THE SEVENTH SEAL (Ingmar Bergman, 1957)
BAMcinématek, BAM Rose Cinemas
30 Lafayette Ave. between Ashland Pl. & St. Felix St.
Tuesday, November 27, 4:30, 6:50, 9:15
Series runs November 27 – December 14
718-636-4100
www.bam.org
It’s almost impossible to watch Ingmar Bergman’s The Seventh Seal without being aware of the meta surrounding the film, which has influenced so many other works and been paid homage to and playfully mocked. Over the years, it has gained a reputation as a deep, philosophical paean to death. However, amid all the talk about emptiness, doomsday, the Black Plague, and the devil, The Seventh Seal is a very funny movie. In fourteenth-century Sweden, knight Antonius Block (Max von Sydow) is returning home from the Crusades with his trusty squire, Jöns (Gunnar Björnstrand). Block soon meets Death (Bengt Ekerot) and, to prolong his life, challenges him to a game of chess. While the on-again, off-again battle of wits continues, Death seeks alternate victims while Block meets a young family and a small troupe of actors putting on a show.
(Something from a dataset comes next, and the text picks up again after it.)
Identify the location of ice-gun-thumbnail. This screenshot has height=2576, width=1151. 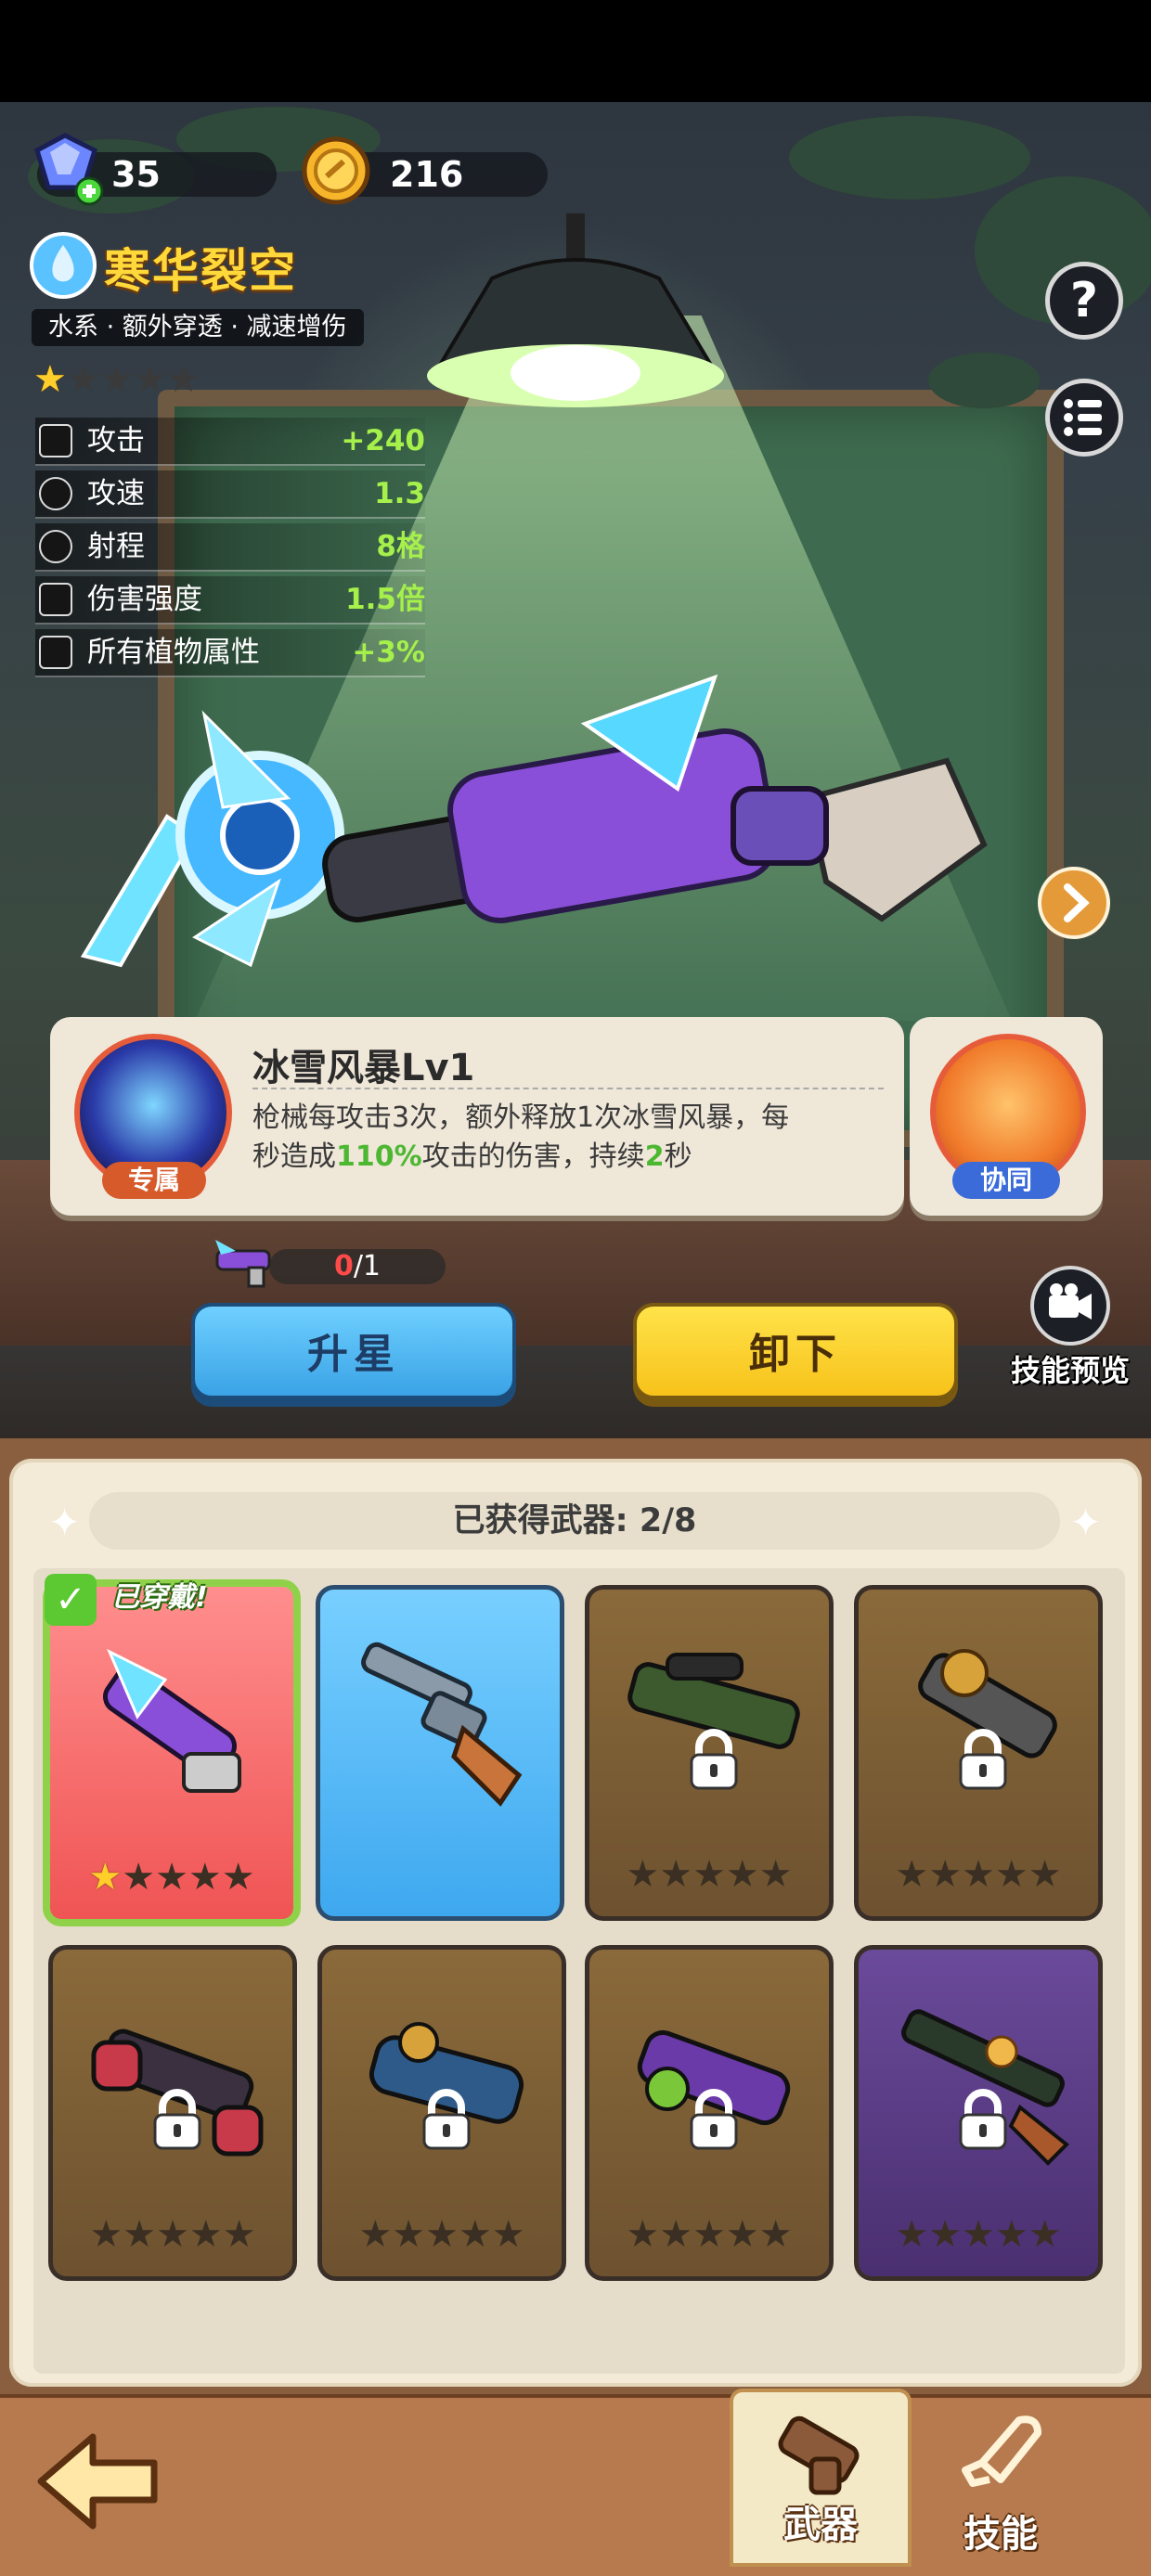
(172, 1720).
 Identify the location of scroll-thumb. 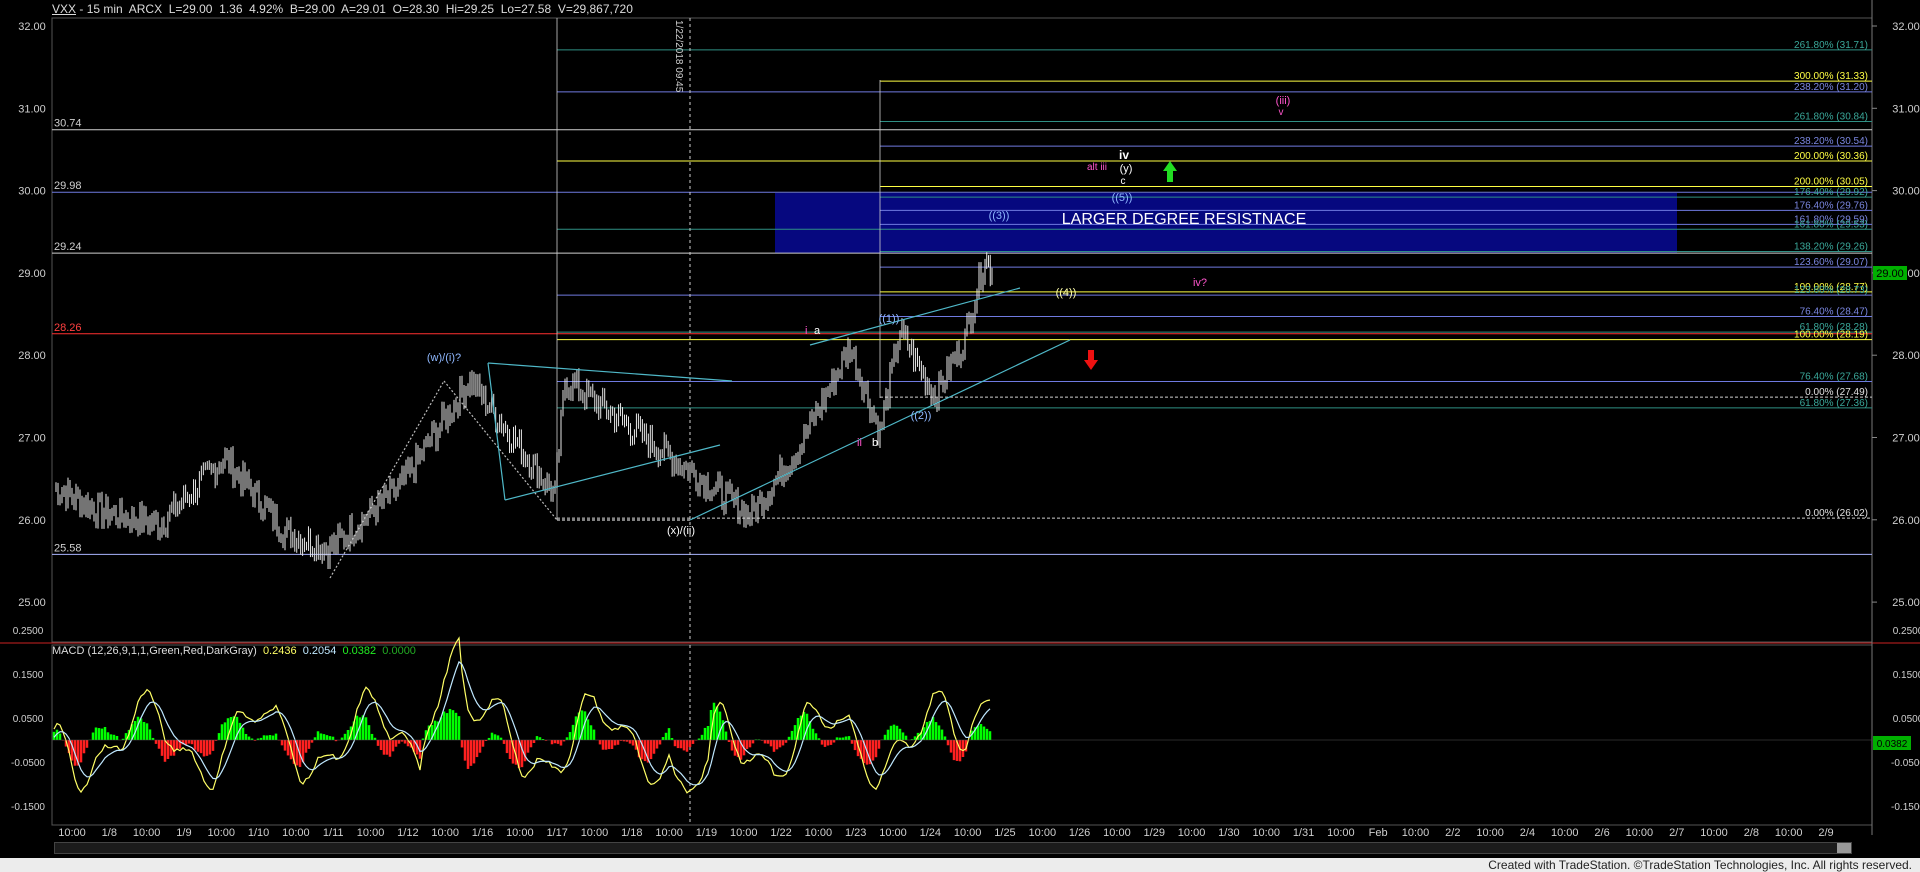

Rape, infidelity, murder, and other forms of evil rise to the surface as Block proclaims “To believe is to suffer,” questioning God and faith, and Jöns opines that “love is the blackest plague of all.” Based on Bergman’s own play inspired by a painting of Death playing chess by Albertus Pictor (played in the film by Gunnar Olsson), The Seventh Seal, winner of a Special Jury Prize at Cannes, is one of the most entertaining films ever made. (Bergman fans will get an extra treat out of the knight being offered some wild strawberries at one point.) The Seventh Seal is screening November 27 at BAM, kicking off the BAMcinématek series “Max von Sydow,” consisting of twenty-two wide-ranging films celebrating the outstanding career of the now-eighty-three-year-old Swedish actor. Von Sydow has appeared in such other serious fare as Bergman’s The Virgin Spring and Shame, such thrillers as Sydney Pollack’s Three Days of the Condor and Martin Scorsese’s Shutter Island, such epics as Bille August’s Pelle the Conqueror and Jan Troell’s The Emigrants, and such comedies as Rick Moranis and Dave Thomas’s Strange Brew and Woody Allen’s Hannah and Her Sisters. In addition, he’s been in two of the biggest bombs ever, Mike Gordon’s Flash Gordon (as Ming the Merciless!) and David Lynch’s Dune, was the older priest in William Friedkin’s The Exorcist, and he even played Blofeld in Irvin Kershner’s Never Say Never Again opposite Sean Connery’s James Bond. Of course, no matter what the project, Sydow brings an elegance and grace to it, lifting it up and always making it a whole lot better just for his presence.